Directed by Luc Besson
When French director Luc Besson was accused of sexual harassment and rape by more than half a dozen women in 2018, the future of his latest film, the spy thriller “Anna,” was put in limbo. On June 21, it released in select theaters with almost no publicity. I only heard about it a few days before that Friday, and only because I was seeking out a new movie to see in theaters. While I don’t know how I feel about paying to see a movie directed by an alleged predator, I do know that the breakout star of “Anna”—Russian model Sasha Luss, in her first starring role—deserves to be seen in action. In a twisty, dishonest fashion typical of its Cold War setting, “Anna” tracks the career of a model-turned-spy (Luss) who may, at any one time, be working for a number of countries’ or individuals’ best interests—for Russia, America, a C.I.A. agent (Cillian Murphy), two KGB overseers (Luke Evans, Helen Mirren), or just for herself.
The set-up to “Anna” is like any number of movies with this premise—a poor girl from Russia is trained to lure targets with her good looks and then eliminate them. But “Anna” takes so long to get to the point, you wonder if it’s even worth sticking around. We get it! you think to yourself as the already-familiar concept is over-explained. But once Anna starts getting some action and starts working to earn the cushy and free life of retirement she’s been promised after her short time as a spy, you’re hooked. It doesn’t hurt that newbie Luss (who actually is Russian-born, unlike every other main character who is played by a foreigner of some sort) isn’t a bad actress. She’s actually quite good in the role, which, fine, doesn’t call for any overly emotional scenes or anything else with much meat, but does call for a few kickass fight scenes. A couple of them rival most of the fights in “John Wick: Chapter 3” earlier this year. Luss trained for two months straight, and it shows. I’d watch “Anna” again just for the restaurant fight scene where Anna’s gun fails to work and she has to fend off guards and finish the job with a fork, a plate, and whatever else she can find.
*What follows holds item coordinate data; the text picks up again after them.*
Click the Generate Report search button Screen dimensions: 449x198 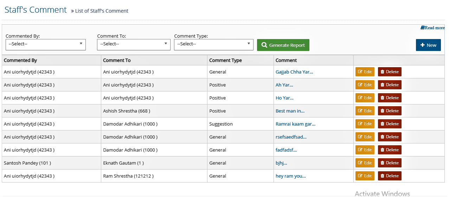(283, 45)
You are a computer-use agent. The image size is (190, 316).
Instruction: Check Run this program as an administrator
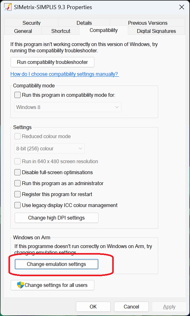coord(18,183)
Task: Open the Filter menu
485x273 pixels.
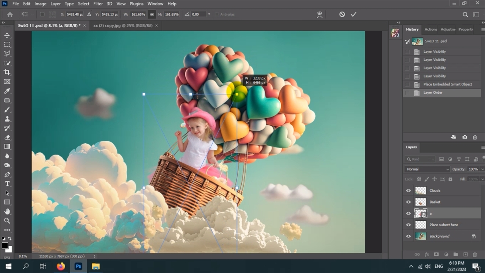Action: 98,4
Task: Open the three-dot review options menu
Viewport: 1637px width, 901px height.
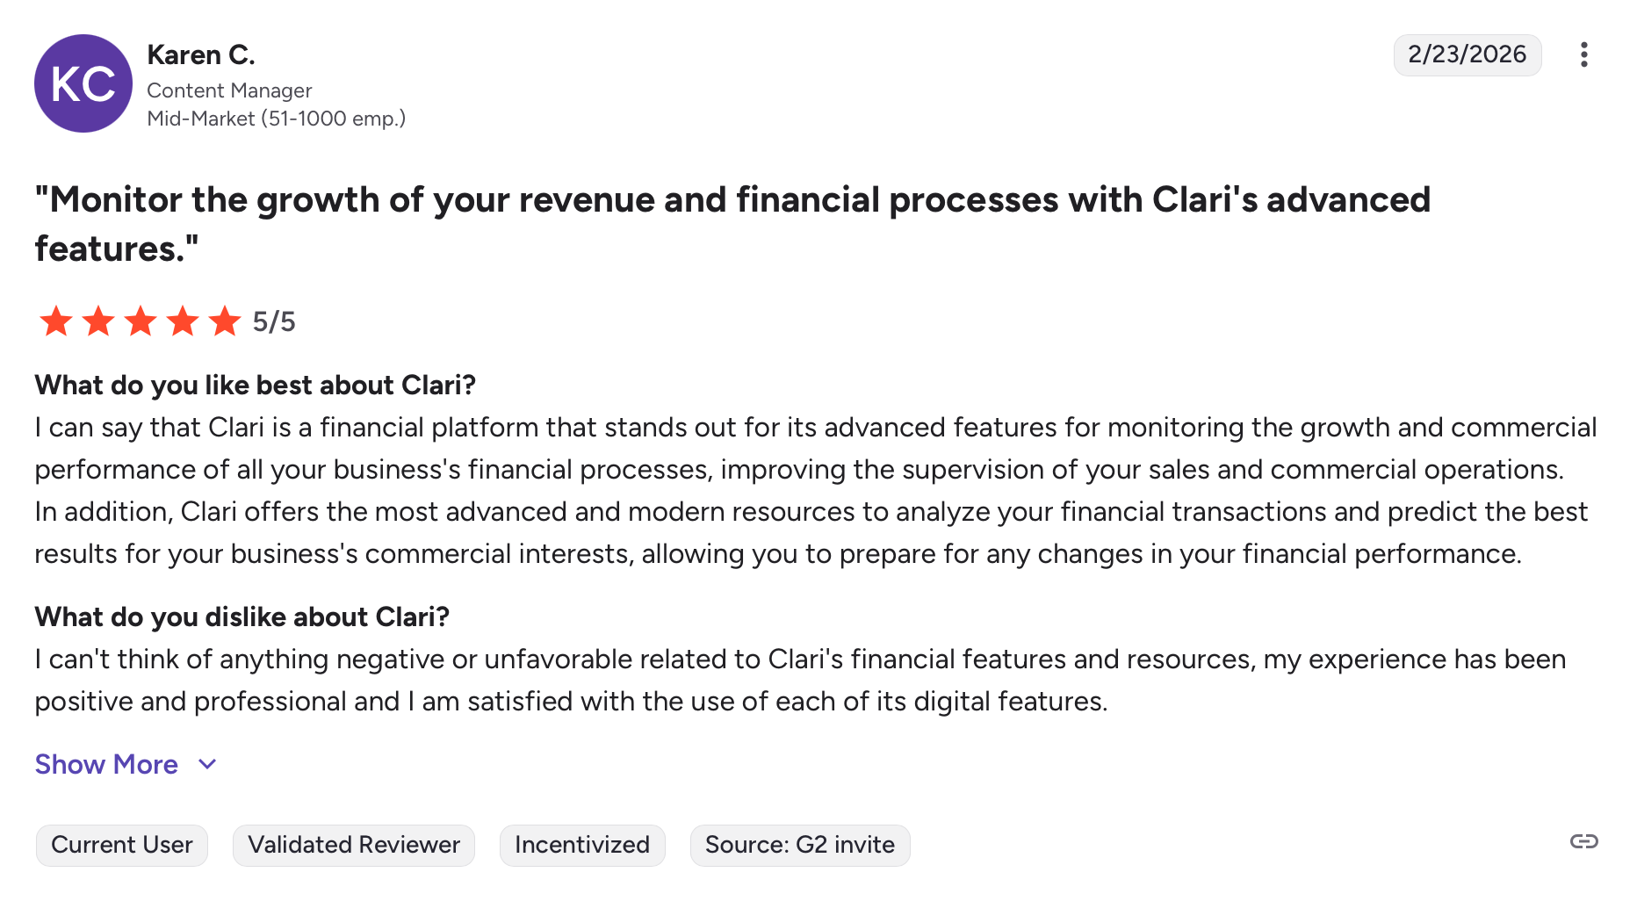Action: [1583, 54]
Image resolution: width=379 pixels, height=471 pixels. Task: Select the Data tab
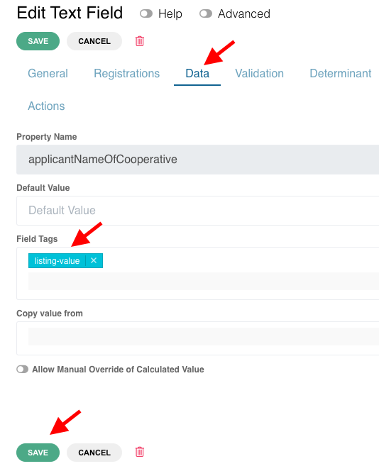tap(197, 73)
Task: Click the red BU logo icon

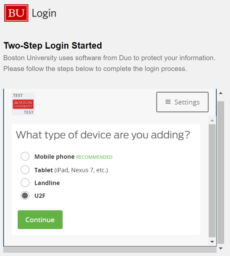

On the other hand, “Anna” fails to connect emotionally—likely because of Anna’s tendency to be emotionally distant. While it held my interest, I couldn’t help but feel sort of passive about the whole experience. I’d recommend seeing “Anna” if spy thrillers are your thing, but unless you already love the genre this probably won’t change your mind. Still, it kept me guessing until the end, and it made me want to see Anna succeed, so I’d argue it was slightly more good than bad.